"computer" is the word to look for; copy each line of the listing where it occurs.

Top of RECORDS FOR PROCESSING

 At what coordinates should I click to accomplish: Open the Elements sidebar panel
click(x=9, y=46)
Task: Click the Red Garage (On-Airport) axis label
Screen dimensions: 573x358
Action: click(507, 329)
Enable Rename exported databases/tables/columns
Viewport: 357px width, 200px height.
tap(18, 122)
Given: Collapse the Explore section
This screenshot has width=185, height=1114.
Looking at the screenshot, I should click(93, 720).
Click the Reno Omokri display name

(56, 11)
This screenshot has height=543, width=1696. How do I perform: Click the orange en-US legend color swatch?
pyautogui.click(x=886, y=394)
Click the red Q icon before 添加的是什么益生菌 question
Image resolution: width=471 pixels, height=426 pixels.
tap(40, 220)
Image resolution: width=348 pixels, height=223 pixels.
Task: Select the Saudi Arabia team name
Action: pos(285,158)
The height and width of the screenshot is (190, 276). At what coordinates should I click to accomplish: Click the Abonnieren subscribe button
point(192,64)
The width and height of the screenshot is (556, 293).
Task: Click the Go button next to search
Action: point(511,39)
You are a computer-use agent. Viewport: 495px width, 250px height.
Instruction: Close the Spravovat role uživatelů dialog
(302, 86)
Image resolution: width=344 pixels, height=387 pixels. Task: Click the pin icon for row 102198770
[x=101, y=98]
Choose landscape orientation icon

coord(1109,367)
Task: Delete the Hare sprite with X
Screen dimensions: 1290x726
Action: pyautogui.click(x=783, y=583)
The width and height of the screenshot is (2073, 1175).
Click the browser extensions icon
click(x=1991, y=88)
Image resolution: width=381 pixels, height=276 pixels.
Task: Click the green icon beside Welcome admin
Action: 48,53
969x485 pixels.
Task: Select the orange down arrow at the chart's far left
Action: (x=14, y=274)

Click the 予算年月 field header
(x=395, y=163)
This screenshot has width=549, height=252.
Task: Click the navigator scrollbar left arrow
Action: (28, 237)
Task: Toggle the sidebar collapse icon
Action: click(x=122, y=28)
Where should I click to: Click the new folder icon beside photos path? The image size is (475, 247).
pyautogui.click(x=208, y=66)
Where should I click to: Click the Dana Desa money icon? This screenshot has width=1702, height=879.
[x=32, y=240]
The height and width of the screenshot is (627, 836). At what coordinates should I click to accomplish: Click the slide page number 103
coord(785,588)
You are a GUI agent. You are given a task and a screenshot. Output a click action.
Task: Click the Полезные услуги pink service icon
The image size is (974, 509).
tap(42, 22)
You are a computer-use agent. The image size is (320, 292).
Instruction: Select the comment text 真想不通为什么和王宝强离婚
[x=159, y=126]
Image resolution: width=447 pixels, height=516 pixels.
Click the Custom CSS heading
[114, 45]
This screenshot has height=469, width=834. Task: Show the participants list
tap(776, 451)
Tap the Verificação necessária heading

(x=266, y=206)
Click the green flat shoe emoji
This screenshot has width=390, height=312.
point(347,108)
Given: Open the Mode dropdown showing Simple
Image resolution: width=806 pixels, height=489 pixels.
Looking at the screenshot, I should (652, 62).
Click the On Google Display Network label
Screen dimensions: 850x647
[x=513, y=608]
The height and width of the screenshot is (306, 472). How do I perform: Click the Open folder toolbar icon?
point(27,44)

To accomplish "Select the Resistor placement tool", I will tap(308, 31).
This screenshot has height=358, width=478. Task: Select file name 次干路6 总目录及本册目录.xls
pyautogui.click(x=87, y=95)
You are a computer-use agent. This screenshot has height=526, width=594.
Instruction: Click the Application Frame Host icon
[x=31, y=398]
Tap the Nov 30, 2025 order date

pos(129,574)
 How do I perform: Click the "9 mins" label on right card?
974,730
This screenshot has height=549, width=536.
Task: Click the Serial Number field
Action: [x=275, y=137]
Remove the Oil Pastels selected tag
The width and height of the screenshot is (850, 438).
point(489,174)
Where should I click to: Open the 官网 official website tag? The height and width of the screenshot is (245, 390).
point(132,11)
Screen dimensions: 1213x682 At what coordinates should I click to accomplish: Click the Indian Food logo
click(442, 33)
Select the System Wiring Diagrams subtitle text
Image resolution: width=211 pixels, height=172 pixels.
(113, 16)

Bottom of RECORDS FOR PROCESSING

EXERCISE OUTPUT:
You are a computer-use agent. Viewport: 495px width, 250px height.
You are a computer-use agent. The image size is (320, 292).
You are a computer-use agent. This screenshot has height=526, width=594.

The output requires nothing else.